Admonishing the citizenry on Sunday, 8 March 2020 against bloodletting in the polls, as part of Perez Chapel International’s commemoration of Ghana’s 63rd independence anniversary which fell on Friday, 6 March 2020, Bishop Agyinasare told the congregation at the Perez Dome, Dzorwulu that: “This year is also an election year. As we go for the elections, may we not kill one another”.
He said: “Parties just have different opinions; that is what makes them different. But the political parties have one mother”, explaining: “True politicians desire that we would have a better lot as Ghanaians and, so, irrespective of the party – some are property-owning democracies, others are social democrats – they all have one mother”.
This year, he said, “We don’t want anybody to shed blood for anyone to rule”, declaring: “Anybody who wants to shed blood for power, may peace never prevail in their house”.
“To the street boys and the macho men; don’t allow yourselves to be used by politicians to cause mayhem in this country”, he advised, urging: “If the politicians try to get you to use you, recruit their children so that their children will also be trained to do macho work and to do the dirty job for them”.
“You don’t see the children of politicians becoming macho men and doing the dirty jobs they employ other people to do”, Bishop Agyinasare observed.
He also urged the security agencies to “make sure they are not partisan and they are fair and firm in the discharge of their duties”, saying: “Security agencies should not allow themselves to be used by politicians to cause violence and when people break the rules, they should be fair and firm so that it would not matter whose ox they gore”.

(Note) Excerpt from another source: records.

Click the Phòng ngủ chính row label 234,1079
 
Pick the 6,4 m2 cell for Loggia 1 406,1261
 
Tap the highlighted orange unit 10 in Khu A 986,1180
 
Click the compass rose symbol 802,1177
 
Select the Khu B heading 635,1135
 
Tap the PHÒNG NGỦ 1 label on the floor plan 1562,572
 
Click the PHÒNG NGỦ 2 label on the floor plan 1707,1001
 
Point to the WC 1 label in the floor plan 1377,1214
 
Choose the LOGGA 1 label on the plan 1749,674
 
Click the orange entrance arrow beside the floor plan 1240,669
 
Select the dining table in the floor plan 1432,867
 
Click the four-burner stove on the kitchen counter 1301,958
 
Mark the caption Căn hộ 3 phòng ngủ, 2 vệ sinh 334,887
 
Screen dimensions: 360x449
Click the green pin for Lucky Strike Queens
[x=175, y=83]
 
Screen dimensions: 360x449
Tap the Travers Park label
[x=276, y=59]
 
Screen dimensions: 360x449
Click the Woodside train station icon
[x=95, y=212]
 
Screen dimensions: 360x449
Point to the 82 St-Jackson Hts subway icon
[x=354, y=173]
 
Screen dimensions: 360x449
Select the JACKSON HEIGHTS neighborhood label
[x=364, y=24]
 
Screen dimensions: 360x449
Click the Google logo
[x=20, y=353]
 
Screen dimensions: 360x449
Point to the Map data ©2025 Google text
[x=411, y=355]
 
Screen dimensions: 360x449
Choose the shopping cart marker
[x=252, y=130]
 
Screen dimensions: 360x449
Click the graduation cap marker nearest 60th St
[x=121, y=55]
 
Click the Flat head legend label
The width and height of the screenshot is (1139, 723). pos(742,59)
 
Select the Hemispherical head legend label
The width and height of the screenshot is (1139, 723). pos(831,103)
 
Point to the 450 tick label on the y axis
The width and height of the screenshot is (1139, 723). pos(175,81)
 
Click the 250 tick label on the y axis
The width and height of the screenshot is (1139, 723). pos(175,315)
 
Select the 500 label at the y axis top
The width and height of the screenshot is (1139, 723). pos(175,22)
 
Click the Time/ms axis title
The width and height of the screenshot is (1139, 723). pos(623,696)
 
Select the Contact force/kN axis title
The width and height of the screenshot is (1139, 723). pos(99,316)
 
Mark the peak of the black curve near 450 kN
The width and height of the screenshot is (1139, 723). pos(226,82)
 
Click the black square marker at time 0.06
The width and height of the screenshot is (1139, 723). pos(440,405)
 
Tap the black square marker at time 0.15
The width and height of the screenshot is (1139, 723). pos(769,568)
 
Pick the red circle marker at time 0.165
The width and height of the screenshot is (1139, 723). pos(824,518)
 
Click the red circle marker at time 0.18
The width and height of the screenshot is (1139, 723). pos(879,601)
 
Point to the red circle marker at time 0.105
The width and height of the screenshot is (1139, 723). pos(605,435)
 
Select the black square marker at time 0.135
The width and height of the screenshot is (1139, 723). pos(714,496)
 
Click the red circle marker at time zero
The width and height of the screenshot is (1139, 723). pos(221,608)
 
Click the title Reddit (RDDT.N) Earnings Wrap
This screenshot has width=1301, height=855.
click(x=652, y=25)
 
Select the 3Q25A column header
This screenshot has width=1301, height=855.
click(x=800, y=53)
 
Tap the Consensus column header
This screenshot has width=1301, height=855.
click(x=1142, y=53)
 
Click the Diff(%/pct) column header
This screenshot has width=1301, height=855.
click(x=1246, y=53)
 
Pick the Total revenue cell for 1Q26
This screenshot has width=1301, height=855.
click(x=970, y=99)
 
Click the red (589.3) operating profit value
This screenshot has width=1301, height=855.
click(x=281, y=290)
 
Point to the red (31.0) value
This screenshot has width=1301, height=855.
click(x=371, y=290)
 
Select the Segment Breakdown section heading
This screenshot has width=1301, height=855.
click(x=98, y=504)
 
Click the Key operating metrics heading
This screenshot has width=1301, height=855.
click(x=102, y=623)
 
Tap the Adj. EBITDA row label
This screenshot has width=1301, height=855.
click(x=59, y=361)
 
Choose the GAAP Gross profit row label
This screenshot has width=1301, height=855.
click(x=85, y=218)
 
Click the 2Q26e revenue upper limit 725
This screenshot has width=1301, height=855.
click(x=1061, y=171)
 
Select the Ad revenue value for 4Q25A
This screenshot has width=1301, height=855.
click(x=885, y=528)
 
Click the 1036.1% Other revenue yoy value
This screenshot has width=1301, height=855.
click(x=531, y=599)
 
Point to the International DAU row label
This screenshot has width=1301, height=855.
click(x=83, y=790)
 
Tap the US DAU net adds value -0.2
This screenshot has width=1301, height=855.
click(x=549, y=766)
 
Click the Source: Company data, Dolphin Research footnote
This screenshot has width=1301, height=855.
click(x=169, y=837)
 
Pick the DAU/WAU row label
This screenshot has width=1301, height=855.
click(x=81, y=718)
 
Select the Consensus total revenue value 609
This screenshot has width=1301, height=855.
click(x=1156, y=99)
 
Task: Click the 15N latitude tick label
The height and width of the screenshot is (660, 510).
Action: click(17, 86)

The Presiding Bishop also had a word of advice for the Electoral Commission. “To the Electoral Commission, we say that they should be a very neutral referee this year in the elections and they must listen attentively to the stakeholders so that they can bring everybody on board”.
He also urged the media to “report the truth” and urged them to “avoid sensationalism and not heighten tensions”.
“We don’t want a situation where we are not able to sleep. We should be able to sleep; elections should not be such that we can’t sleep”.
To all Ghanaians, he said: “We must get ready and on Election Day, go and vote because if you don’t vote, you don’t determine who rules. God bless our homeland Ghana and keep it strong”.